First, the proposal is made up of two regulatory changes. The first change is the elimination of a tax loophole that gives cryptocurrency traders the ability to deduct losses on assets that they first sell and buy back quickly. The second change involves implementing non-recognition rules for security loans involving actively traded crypto assets.

The first change only extends the rules that are already in place for trading both stocks and bonds to cryptocurrencies. This is a great example of the government creating a stable playing field for similar asset classes without creating new and tedious regimes.

Cryptocurrency mining under the microscope

Biden’s proposal for a crypto mining tax introduces stricter regulations on cryptocurrencies.

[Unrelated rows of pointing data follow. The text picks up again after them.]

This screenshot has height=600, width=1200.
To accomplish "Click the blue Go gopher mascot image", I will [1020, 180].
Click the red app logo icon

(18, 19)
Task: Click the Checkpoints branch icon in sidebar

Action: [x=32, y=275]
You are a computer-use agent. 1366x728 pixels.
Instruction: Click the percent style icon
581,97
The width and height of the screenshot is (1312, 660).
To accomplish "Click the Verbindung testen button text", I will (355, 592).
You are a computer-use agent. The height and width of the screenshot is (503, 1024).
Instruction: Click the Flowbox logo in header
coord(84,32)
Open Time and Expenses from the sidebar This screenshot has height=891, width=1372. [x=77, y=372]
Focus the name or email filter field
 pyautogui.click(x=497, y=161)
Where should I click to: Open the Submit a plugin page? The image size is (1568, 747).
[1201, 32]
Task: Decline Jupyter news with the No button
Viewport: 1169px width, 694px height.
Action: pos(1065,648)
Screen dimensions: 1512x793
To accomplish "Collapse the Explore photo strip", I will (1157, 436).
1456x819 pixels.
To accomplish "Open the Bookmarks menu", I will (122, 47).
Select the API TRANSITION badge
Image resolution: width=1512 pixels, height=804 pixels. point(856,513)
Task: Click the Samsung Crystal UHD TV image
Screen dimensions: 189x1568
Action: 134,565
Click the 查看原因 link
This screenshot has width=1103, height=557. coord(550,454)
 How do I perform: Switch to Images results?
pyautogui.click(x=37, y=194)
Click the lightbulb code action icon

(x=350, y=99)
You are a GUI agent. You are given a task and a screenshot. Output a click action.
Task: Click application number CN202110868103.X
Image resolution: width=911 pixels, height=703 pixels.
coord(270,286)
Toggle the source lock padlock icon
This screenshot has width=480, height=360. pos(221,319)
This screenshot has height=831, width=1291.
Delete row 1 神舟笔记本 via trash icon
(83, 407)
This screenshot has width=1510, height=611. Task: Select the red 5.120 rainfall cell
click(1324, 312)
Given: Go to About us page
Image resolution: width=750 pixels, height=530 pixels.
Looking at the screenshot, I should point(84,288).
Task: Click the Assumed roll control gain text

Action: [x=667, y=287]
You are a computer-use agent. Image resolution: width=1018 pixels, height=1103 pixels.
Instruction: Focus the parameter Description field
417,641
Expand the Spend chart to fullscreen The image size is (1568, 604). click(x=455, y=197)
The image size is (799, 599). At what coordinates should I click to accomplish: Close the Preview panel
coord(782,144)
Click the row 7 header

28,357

Bitcoin (BTC) exists in digital ledgers stored on millions of computers globally. To update the ledger with new transactions, these computers compete for validation of those transactions. This is called mining, and the validating terminal is rewarded with bitcoin.

Mining is vital for any type of decentralized cryptocurrency, because it provides the incentive to host and update the bitcoin ledger. However, both Bitcoin and other cryptocurrencies often rely on centralized platforms such as exchanges and online wallets for transactions. The advantage of a decentralized method of transferring assets lies in eliminating a single point of control or failure.

Implications of the mining tax

Biden’s proposal would impose a 30% tax on electricity used in any crypto mining, whether the electricity is drawn from the public grid or generated on-site. This would dramatically increase the costs of mining in the United States, and cause many miners to be forced to operate in other countries. Similar to the effects of China’s ban on crypto trading, this policy will not eliminate cryptocurrency use in the U.S. Instead, it would simply force innovators in the crypto space to consider operating in countries where they have much looser regulations.

The plan clearly seems intended to satisfy the environmental concerns that many activists have raised regarding crypto mining. However, the proposal is criticized for not differentiating between sustainably generated electricity and that sourced from non-renewable providers. The 30% threshold seems excessive, significantly raising the cost of crypto mining, which could prompt miners to relocate to countries with more favorable regulations.

This is not the first time the Biden administration has attempted to implement a 30% tax on electricity used by cryptocurrency miners. On March 9, 2023, Biden made the same attempt to tax miners in the 2024 budget proposal.